As a 64-year-old Virginian who is deeply interested in ending the Drug War, I wonder if you'd be interested in some observations designed to increase your efficacy in fighting unfair drug laws (and ideally stimulate valuable discussion amongst those concerned with these topics). I chose to write to you two in particular after finding your "An Analysis of UK Drug Policy" on academia.edu. This is not a criticism of that work in particular, however, but rather a philosophical criticism about the whole progressive/reformer approach (as I understand it) to fighting the Drug War. The typical approach begins, I fear, by first conceding the Drug Warrior's "party line" that "drug use" is both dangerous and unnecessary -- and only then going on to argue that the current criminal punishments are counterproductive as a way of fighting this "scourge." The whole focus seems to be on containing and otherwise dealing with a "problem." There is no sense that the politically defined phenomenon of "drug use" can have any useful place in society, merely that "drug use" must be reluctantly tolerated, perhaps, with an eye toward limiting the inevitable side effects, both socially and medically.
It is this jaundiced attitude toward drugs, I believe, which led to the UK's crack down on Ecstasy in the middle '90s, at a time when the drug was bringing unprecedented "peace, love and understanding" to the dance floor. Folks of every race, creed and color were enjoying themselves in harmony (please see the documentary "One Nation") -- until one single solitary death was blamed on "E" and the UK cracked down on the drug, after which the dance floor became so violent (with the use of anger-facilitating drugs like alcohol) that special forces troops had to be called in to keep the peace. Special forces! Another "victory" for the Drug War. Moreover, this solitary death was caused by the Drug War itself, which discouraged and criminalized research and honest discussion that could have resulted in safe-use guidelines (namely, the need for ravers to keep hydrated while dancing, especially when, like Leah Betts, they weighed only 100 pounds). But the Drug War party line forces us to view such drugs as unnecessary and dangerous, and so Britain's Drug Warriors looked the gift horse of Ecstasy in the mouth and turned their back on "peace, love and understanding," in fealty to jaundiced drug-war sensibilities.
The fact is, I believe, that what we dismiss as "drugs" today have been used responsibly by other cultures for millennia. The Vedic religion was founded to worship the cosmic insights provided by plants and fungi (in light of which fact, the outlawing of "drugs" strikes me as an outlawing of religion: indeed, the outlawing of the very fountainhead of the religious impulse). Plato's idea of an afterlife was inspired by the psychedelic-fueled Eleusinian mysteries. Mesoamerican culture has a long history of using plant medicine to gain knowledge and religious inspiration. Coca has been used by South American cultures for centuries and HG Wells and Jules Verne wrote their best stories while drinking coca wine. Marcus Aurelius and Benjamin Franklin swore by the creative inspiration derived from opium use.

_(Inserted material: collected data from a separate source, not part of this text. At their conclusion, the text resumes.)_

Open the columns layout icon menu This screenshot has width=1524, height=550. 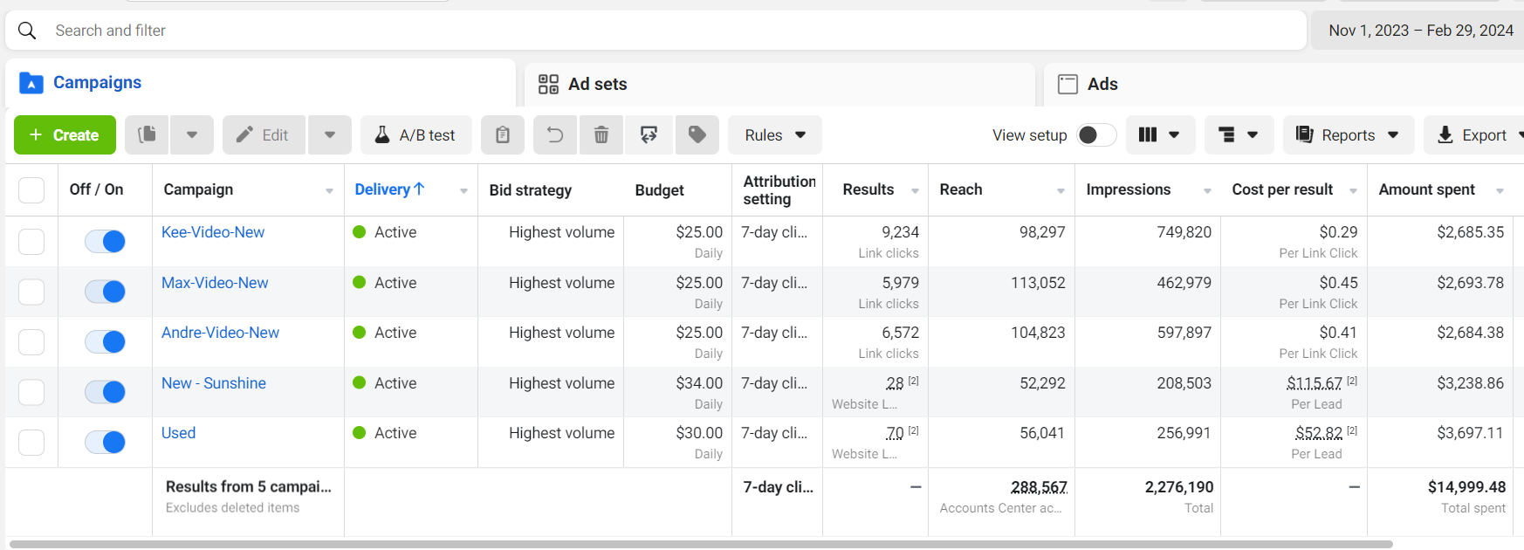(x=1159, y=134)
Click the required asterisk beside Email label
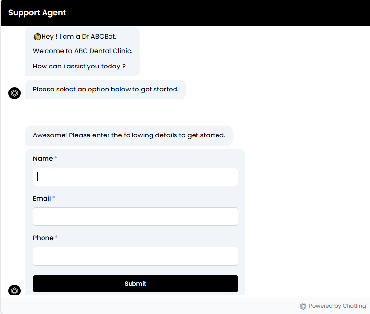370x314 pixels. click(x=54, y=198)

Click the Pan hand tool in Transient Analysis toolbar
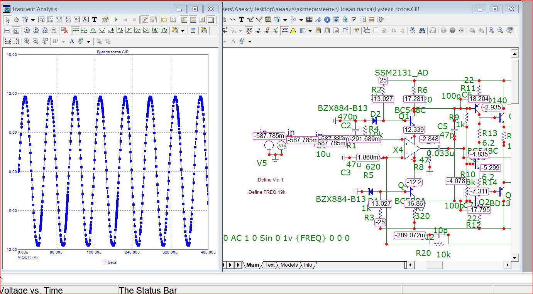[16, 20]
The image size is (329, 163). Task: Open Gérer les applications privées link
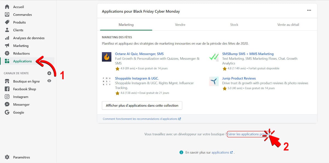tap(248, 134)
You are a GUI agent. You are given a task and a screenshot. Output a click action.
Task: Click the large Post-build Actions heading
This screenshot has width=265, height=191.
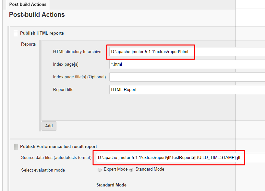click(37, 15)
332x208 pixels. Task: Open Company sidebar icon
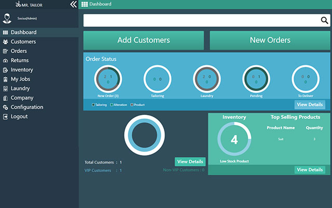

And yet most modern writing about "drugs" makes the reader feel that "drug users" are only after a sordid high. But even if this were the only motivation for "drug use," we should consider that the phrase "sordid high" is subjective. One person's "sordid high" is another person's "self-transcendence," and I would argue that people have been seeking self-transcendence since caveman days -- indeed that's why WASP Americans enjoy alcohol -- and that we therefore seek to quash this propensity by law at our own peril. Indeed, the question is, why would we want to quash such use, such "alternatives to alcohol," when almost any drug is less dangerous than alcohol in attempting to silence the inner-mind and to thereby transcend self?

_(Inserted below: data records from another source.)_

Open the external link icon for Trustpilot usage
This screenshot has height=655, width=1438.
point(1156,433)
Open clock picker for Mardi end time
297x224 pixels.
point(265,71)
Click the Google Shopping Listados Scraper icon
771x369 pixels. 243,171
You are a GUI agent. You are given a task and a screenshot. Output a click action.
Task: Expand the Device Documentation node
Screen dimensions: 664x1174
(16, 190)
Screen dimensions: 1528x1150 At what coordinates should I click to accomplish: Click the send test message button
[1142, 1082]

I believe that the current focus on only negative outcomes of drug use represents a kind of drug-war propaganda in and of itself, since it fills the academic journals with endless papers about misuse, giving the general impression to any reader that drugs are, indeed, a scourge and that there is no sensible reason for their use. We would surely feel the same way about aspirin or penicillin if we read nothing but horror stories about their misuse. But "misuse" itself is a fraught term in the age of the Drug War, since many Drug Warriors consider mere use to imply misuse when the substance in question is illegal. The substance is deemed dangerous and therefore it follows (in the Drug Warrior's superstitious mind) that use is both misuse and abuse.
But the modern progressive approach to drug-war reform is not simply ahistorical when it implies that drug use is a mere unqualified vice. The progressive approach also completely ignores the many benefits that could accrue when a society decides to look at drugs as potential godsends rather than as "boogiemen" that are to be feared rather than understood. There is strong evidence that psychedelic and empathogenic drugs (like psilocybin, LSD and MDMA) improve neural connections and even grow new neurons -- and yet there is very little research going on today about using psychedelics to fight Alzheimer's and autism. Why not? Because the drug-war ideology of fear is so ingrained in western society that we would rather live with these conditions than fight them using the boogieman called "drugs." And so, the Drug War ideology not only persuaded Britain to turn its back on peace, love and understanding, it persuaded the west to turn its back on potential cures for Alzheimer's.
And what about school shootings? MDMA helps the user experience a oneness with humankind. In an age of school shootings, we should be therapeutically treating all known "haters" with MDMA. But as far as I know, I am the only one who has ever even thought of this idea. Why? Because the Drug War ideology of substance demonization forces us to ignore the obvious when it comes to psychoactive plant medicine. And how is this ideology maintained? By the fact that even proponents of drug-law change seem to accept the drug-war lie that proscribed substances can only be used in order for vulnerable young people to obtain a sordid high.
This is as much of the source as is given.